Before the police reports were filed, however, La Rosa-Lopez was removed from the Conroe parish in April 2001 and sent to the Shalom Center to undergo treatment until January 2002, records show.

He returned to his priestly duties at the St. John Fisher Church in Richmond in about 2003 or 2004, according to church and court records. It’s not clear whether Bishop Joseph Fiorenza was leading the diocese at the time or DiNardo had already arrived in Houston from the Diocese of Sioux City in Iowa.

La Rosa-Lopez remained at the Richmond parish until August, shortly before his arrest, according to the archdiocese.

DiNardo’s handling of the complaints could also come under scrutiny.
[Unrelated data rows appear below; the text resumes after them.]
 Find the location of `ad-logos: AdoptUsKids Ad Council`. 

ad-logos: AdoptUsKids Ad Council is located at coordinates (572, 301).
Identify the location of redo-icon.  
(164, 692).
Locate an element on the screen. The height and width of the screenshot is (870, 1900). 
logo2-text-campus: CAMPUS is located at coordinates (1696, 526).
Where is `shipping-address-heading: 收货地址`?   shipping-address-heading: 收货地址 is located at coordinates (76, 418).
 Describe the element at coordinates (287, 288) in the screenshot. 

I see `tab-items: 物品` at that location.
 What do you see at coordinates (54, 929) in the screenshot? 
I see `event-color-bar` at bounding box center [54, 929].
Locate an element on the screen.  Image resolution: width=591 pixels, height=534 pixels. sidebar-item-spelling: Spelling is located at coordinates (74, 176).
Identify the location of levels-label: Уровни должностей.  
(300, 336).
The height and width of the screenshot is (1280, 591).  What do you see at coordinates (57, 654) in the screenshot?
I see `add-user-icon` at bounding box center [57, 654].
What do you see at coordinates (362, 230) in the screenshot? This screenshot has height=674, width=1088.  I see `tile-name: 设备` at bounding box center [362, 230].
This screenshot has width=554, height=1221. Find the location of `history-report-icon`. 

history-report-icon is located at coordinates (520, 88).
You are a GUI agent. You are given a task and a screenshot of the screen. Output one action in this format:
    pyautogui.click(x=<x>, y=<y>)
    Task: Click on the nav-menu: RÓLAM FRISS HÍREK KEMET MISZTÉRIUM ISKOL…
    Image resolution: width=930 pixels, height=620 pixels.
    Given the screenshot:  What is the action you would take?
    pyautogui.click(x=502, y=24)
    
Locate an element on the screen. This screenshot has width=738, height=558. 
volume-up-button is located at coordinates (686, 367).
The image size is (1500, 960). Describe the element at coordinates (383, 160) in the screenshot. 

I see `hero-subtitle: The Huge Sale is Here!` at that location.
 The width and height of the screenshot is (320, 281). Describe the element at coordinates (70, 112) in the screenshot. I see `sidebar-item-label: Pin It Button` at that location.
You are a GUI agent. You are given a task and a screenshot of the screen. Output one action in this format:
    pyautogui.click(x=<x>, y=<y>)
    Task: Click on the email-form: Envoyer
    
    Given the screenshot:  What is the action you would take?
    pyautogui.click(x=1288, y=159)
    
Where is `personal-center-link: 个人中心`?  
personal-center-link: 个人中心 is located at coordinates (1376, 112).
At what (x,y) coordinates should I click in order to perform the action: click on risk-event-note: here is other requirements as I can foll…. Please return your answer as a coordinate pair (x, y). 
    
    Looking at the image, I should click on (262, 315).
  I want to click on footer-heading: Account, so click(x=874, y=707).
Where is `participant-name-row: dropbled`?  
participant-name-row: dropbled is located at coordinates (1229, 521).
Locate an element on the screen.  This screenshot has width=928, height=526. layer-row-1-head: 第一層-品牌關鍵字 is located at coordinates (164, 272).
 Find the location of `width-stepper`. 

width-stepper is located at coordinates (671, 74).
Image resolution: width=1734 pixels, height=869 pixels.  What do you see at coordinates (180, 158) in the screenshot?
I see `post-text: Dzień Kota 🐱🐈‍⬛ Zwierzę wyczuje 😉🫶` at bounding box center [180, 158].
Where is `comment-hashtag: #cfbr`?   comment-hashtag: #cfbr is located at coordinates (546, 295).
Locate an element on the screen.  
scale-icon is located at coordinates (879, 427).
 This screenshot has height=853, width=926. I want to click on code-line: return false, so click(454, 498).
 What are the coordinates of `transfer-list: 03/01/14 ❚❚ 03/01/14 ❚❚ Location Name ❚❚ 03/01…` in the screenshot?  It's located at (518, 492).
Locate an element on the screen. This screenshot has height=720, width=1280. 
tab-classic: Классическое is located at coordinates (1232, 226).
One of La Rosa-Lopez’s accusers told a Conroe police investigator that the cardinal appeared to be dismissive of her claims when they met to discuss her allegations, and DiNardo’s computers were among the items seized from the archdiocese, according to court records.

Archdiocese officials have said they are cooperating fully with investigators.

DiNardo’s response to the allegations of widespread sexual abuse within the Catholic — and the growing criticism of a widespread cover-up — has put members of the U.S. Conference of Catholic Bishops at odds with his leadership. The Vatican in November postponed a vote to establish a lay commission for receiving complaints against bishops, reportedly for pushing the measure without giving the Pope adequate time to review the legal implications.

Molestation claims against ex-Cardinal Theodore McCarrick in Washington, D.C. and the release of a sweeping Pennsylvania Grand Jury report in August have further stirred questions about the church’s handling of complaints.

The 900-page Pennsylvania report revealed the names and assignment history of 300 predator priests from six dioceses there who were accused of molesting more than 1,000 children.

The report prompted dozens of nationwide dioceses to release details about sex abuse in their religious jurisdictions by posting lists of “credibly accused” clergy members. The 15 dioceses in Texas, including the Archdiocese of Galveston-Houston, are set to release their lists by Thursday.

Ligon and his team of investigators have looked to the Pennsylvania Attorney General’s Office as a model for their probe into the local priest. Ligon credits the work of three prosecutors — Wesley LeRouax, Nancy Hebert and Tyler Dunman — for developing the charges and the ongoing investigation.

Dunman said Ligon has kept the focus on the children.

“As a person who grew up in Montgomery County all his life, raised his family here, he takes a lot of pride in protecting kids — it’s a personal thing for him, not just a mantra,” Dunman said.

“We take that and turn it into something that’s workable and what’s most effective. And then we unleash the dogs. You’re looking at them.”

‘Only way to win this battle’

Ligon’s faith offers a measure of hope for the alleged victims of La Rosa-Lopez and others molested by Catholic priests.

Michael Norris, who heads the local chapter of the Survivors Network of those Abused by Priests, or SNAP, said he was unaware that Ligon was Catholic until the November search of the archdiocese. But he sees it as key to the prosecution.

“This is the only way we’re going to win this battle — by having good Catholics change this,” Norris said.

Last week, at a SNAP meeting in Houston, the woman who brought the allegations about La Rosa-Lopez to Conroe police told the Houston Chronicle that she didn’t initially believe her complaint would have any impact on the priest.

She credits Ligon with taking charge of the investigation.

“He’s one of my heroes,” she said, asking not to be identified. “Him standing up for the children means the world to me.”

“That parish is on fire for justice.”